- Opinion
- 25 Aug 08
A tragic death can make the past come alive in a hundred surprising ways.
F was my best friend from the ages of 15 to 18, that period when time seems compressed and yet stretched out of all proportion. I can barely remember my own PIN number, but I recall almost every song on the radio and every film released between the years 1984 to 1987. That’s adolescence for you: intensely in-tense, an everpresent present.
I first met F in the schoolyard around the age of 10 or 11. He was 18 months older than me and owned an issue of 2000AD that I coveted (the one in which Judge Dredd was unmasked, his features covered by a censored strip), but we didn’t become close until the late summer of 1984, when he assumed in my life the role of peer and mentor, a tribal initiator who peeled open my mind and introduced me to Muddy Waters and Tangerine Dream and Philip K Dick and Robert A Heinlein. He was the most intelligent and original character I’d ever met, and his influence on me was – and still is – immeasurable.
F became a father in 1987, at the age of 20. He moved to London to make a life for himself and his family, and our paths diverged. We met only once since I moved to Dublin in 1991, but I thought about him often. We exchanged a couple of emails and vowed to stay in touch, but of course we never did.
About a month ago I received a message that F’s 21-year-old son was murdered in London. News reports said the young man was fatally stabbed while protecting his girlfriend in a fight at a taxi rank. You can imagine the reaction amongst our circle.
Yesterday I was out on a walk when a car pulled over and the driver beeped the horn. It was F and his teenage daughter. We drove to my house; the youngster surveyed my books and CDs, laughed and remarked that her father and I seemed more like brothers than friends. We talked for an hour. F spoke of the inexorable, cruel process of waiting for the body to be extradited for burial back in Wexford, and of the kindness shown his family by the locals, and of the beauty of that simple, national expression of condolence: ‘Sorry for your trouble.’
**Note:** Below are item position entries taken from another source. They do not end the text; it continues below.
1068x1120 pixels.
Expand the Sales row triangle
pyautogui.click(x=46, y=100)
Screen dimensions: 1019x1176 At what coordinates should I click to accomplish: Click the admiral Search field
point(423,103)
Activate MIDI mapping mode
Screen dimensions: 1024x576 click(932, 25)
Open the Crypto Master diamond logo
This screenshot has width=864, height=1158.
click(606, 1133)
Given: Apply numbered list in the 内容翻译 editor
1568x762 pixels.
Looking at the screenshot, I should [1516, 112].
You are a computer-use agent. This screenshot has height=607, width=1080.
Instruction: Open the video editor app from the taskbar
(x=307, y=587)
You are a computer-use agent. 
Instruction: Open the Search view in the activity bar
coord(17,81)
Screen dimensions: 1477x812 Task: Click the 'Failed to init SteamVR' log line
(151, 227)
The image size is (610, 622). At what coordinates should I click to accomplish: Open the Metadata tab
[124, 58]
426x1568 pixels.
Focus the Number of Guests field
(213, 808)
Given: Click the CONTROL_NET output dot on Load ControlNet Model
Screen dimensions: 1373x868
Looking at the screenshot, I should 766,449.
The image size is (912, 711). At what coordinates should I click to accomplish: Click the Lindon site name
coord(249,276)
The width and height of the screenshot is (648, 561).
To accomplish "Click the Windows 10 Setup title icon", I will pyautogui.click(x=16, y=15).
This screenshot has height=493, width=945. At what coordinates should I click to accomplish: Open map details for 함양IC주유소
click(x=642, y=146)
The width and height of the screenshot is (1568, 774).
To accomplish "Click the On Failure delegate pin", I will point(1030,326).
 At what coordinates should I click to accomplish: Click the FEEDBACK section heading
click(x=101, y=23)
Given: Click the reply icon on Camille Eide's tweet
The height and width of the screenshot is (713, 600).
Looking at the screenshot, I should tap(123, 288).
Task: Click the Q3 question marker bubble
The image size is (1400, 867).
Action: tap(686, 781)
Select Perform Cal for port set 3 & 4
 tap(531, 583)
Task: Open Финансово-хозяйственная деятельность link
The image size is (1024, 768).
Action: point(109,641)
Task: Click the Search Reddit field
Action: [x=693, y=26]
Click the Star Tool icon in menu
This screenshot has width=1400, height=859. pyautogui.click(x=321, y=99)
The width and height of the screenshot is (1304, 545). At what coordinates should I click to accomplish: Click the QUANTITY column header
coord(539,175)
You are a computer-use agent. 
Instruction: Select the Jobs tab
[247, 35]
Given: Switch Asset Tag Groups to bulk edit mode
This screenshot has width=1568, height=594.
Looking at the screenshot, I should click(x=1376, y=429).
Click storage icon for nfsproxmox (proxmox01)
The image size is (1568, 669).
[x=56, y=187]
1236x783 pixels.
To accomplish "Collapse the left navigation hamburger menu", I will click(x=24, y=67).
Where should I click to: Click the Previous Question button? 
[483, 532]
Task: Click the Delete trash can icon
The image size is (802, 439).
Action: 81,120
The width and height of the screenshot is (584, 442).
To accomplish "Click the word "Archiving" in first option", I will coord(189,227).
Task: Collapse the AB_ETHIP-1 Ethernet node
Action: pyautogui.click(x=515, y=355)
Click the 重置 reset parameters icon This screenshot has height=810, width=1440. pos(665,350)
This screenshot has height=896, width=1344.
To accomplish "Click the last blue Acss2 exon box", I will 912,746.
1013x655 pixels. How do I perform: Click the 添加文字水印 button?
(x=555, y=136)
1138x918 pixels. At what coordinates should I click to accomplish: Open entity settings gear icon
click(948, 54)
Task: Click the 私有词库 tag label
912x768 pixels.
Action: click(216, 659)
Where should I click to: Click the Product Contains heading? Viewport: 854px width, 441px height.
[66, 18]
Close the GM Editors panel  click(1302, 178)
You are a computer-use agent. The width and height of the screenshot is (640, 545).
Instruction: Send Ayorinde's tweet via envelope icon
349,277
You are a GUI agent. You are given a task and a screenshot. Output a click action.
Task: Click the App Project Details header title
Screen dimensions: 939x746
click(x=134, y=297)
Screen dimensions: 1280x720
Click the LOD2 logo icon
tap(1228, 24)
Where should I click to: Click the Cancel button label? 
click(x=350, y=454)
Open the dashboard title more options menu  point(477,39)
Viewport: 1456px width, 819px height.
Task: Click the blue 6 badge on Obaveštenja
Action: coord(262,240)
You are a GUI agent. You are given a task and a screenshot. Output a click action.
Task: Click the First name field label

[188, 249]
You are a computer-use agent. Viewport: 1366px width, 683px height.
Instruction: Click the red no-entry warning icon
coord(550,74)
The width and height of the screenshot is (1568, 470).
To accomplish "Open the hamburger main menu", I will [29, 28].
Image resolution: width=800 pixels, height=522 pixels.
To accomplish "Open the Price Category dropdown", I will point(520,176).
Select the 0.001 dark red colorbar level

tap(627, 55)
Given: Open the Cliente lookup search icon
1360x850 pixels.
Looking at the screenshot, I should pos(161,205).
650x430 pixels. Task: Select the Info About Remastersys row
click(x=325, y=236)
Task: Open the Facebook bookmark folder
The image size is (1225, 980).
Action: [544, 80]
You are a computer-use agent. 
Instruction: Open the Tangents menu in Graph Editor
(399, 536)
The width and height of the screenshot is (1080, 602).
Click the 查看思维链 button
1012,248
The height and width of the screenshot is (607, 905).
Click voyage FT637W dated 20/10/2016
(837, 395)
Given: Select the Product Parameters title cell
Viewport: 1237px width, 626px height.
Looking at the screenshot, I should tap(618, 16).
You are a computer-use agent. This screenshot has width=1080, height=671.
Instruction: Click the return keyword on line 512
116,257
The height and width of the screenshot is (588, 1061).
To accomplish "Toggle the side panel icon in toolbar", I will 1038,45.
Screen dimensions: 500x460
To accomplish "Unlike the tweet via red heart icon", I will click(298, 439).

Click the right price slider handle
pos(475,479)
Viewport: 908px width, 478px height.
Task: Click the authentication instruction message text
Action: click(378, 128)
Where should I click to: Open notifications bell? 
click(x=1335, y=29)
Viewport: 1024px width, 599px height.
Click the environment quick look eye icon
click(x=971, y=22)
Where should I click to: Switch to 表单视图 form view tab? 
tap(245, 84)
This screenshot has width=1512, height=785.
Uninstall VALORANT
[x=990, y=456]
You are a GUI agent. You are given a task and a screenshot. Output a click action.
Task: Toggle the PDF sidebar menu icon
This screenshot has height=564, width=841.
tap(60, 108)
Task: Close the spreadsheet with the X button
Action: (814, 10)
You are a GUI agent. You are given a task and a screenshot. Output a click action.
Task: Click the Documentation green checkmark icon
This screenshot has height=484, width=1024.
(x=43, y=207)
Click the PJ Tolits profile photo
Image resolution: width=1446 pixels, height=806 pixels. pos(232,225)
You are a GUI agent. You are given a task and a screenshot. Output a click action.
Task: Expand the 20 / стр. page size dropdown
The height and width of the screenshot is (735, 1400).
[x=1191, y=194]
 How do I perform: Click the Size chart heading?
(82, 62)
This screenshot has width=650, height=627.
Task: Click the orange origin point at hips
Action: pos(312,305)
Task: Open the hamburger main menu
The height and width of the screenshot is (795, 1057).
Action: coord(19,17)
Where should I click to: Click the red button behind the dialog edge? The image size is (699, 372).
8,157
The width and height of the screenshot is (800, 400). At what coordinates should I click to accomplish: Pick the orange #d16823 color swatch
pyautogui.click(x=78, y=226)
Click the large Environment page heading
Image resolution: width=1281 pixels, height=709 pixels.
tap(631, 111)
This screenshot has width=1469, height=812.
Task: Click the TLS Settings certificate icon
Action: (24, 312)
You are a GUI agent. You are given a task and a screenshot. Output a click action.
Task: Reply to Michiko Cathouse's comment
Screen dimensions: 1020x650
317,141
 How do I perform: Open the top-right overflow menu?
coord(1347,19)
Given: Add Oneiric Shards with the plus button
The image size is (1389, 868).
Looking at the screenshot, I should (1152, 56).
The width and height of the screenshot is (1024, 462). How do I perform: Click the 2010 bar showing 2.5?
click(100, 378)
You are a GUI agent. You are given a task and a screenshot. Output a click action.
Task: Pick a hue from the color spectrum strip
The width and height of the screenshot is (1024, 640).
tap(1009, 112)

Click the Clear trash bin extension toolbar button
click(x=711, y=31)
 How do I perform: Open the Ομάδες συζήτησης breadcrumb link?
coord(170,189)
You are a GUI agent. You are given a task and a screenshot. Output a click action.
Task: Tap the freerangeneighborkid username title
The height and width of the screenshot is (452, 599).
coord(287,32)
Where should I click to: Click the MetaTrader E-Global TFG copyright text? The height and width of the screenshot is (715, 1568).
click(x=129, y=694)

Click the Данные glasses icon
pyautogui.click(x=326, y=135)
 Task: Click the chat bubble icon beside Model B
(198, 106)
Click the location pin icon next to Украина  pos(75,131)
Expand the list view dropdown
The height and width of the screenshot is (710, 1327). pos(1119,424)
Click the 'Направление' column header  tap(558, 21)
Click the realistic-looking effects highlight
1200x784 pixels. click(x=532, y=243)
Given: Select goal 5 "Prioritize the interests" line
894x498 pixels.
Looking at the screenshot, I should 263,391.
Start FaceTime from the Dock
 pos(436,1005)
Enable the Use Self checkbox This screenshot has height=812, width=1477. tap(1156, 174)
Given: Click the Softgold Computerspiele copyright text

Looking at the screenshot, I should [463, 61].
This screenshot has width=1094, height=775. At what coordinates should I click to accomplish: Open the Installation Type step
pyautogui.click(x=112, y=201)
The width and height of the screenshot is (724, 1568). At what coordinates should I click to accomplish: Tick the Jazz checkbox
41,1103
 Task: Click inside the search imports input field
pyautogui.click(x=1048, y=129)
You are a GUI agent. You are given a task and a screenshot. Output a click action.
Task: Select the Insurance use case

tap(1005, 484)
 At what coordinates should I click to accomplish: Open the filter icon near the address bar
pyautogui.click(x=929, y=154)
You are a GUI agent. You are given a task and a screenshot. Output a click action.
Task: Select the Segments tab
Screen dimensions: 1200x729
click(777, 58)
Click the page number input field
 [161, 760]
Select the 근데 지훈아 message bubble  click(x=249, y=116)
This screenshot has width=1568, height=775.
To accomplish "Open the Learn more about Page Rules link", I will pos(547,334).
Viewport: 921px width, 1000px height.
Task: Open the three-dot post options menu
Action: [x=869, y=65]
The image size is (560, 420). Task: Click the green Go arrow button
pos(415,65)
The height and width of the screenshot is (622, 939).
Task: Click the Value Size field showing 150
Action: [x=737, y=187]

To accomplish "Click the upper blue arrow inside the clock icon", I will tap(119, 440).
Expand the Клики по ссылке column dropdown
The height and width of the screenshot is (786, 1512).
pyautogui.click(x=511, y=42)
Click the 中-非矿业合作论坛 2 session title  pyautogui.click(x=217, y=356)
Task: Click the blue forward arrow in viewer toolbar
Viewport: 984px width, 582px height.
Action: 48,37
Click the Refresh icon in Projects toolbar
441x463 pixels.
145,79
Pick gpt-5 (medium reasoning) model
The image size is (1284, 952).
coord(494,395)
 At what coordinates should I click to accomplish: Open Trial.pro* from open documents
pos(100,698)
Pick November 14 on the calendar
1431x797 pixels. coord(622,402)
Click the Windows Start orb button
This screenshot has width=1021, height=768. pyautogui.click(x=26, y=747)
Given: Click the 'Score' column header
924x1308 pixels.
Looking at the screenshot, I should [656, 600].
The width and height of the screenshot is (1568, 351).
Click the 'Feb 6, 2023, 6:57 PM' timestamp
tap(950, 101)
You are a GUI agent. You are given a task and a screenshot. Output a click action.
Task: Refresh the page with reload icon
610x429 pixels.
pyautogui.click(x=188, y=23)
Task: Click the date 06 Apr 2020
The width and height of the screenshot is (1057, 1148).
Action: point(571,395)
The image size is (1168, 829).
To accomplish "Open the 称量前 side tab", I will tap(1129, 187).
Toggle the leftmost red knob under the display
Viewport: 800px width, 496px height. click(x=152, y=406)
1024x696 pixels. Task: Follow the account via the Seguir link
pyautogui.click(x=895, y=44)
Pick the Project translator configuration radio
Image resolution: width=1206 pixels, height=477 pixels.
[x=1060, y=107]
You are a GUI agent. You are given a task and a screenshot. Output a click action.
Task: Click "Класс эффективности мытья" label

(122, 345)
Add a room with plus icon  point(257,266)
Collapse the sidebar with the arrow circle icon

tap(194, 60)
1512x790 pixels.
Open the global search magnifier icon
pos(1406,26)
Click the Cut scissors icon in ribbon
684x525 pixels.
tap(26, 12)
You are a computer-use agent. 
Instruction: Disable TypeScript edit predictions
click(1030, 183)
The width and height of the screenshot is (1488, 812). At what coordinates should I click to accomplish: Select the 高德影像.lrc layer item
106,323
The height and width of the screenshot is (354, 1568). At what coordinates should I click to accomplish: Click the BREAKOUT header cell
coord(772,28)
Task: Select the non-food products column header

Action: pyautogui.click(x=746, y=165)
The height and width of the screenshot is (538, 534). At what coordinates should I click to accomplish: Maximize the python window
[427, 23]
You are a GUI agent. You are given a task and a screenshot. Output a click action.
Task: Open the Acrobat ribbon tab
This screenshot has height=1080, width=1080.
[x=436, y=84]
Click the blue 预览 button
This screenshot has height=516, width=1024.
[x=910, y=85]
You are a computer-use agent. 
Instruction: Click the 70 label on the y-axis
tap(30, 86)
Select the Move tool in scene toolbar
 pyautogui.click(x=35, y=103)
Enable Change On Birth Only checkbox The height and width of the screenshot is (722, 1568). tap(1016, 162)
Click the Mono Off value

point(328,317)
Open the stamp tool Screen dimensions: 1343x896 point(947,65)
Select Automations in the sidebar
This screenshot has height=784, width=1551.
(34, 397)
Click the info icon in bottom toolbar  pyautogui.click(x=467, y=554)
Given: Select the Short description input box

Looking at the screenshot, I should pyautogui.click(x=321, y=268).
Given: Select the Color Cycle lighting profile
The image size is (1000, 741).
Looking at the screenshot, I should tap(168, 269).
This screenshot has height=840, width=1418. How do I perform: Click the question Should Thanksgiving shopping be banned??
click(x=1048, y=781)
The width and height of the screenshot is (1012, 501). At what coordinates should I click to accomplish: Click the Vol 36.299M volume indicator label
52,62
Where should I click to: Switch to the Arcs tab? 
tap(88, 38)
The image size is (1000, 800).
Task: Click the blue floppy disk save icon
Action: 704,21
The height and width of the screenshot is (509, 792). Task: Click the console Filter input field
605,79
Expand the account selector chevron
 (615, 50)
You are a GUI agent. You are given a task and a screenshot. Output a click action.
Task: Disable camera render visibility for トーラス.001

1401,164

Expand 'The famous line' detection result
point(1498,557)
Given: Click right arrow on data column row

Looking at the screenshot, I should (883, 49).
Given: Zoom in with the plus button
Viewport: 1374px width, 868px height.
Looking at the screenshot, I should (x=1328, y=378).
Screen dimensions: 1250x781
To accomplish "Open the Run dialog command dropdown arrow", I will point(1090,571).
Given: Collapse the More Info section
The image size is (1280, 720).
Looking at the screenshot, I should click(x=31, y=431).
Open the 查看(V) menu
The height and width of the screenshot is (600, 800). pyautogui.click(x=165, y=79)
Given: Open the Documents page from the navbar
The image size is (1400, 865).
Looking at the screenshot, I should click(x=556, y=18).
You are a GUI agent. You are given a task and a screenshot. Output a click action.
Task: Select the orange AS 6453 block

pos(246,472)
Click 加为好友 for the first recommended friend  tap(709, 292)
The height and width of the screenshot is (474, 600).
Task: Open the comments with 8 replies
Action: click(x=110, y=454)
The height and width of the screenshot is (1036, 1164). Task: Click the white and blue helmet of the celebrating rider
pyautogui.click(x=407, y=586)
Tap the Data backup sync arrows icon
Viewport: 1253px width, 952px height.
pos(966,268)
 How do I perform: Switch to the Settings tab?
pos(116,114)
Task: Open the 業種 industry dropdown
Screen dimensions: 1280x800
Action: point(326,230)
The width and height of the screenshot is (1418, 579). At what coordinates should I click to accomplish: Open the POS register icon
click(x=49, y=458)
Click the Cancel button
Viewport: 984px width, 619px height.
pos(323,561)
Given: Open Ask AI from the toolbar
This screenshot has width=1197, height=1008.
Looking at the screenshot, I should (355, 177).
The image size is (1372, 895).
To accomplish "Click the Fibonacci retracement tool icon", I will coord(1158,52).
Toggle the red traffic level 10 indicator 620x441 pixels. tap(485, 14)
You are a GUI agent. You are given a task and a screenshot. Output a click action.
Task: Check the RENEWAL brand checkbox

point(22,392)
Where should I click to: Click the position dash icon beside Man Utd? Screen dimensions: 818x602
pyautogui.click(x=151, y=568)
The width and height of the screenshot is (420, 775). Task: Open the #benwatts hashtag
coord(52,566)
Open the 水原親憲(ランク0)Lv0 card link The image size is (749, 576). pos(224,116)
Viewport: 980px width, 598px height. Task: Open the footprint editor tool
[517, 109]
If murder is the ultimate violation of not just the integrity of the individual, but the notion of community, then to outlive one’s own child is a violation of the natural order. We need a license to drive a car, to own a television, a fishing rod, a gun. But anyone can walk into an army and navy or hunting store and, in a premeditated action, buy the kind of blade that in a moment will end a person’s life, and in doing so, rend the ties that bind us and keep us separate from beasts. Such wounds never heal.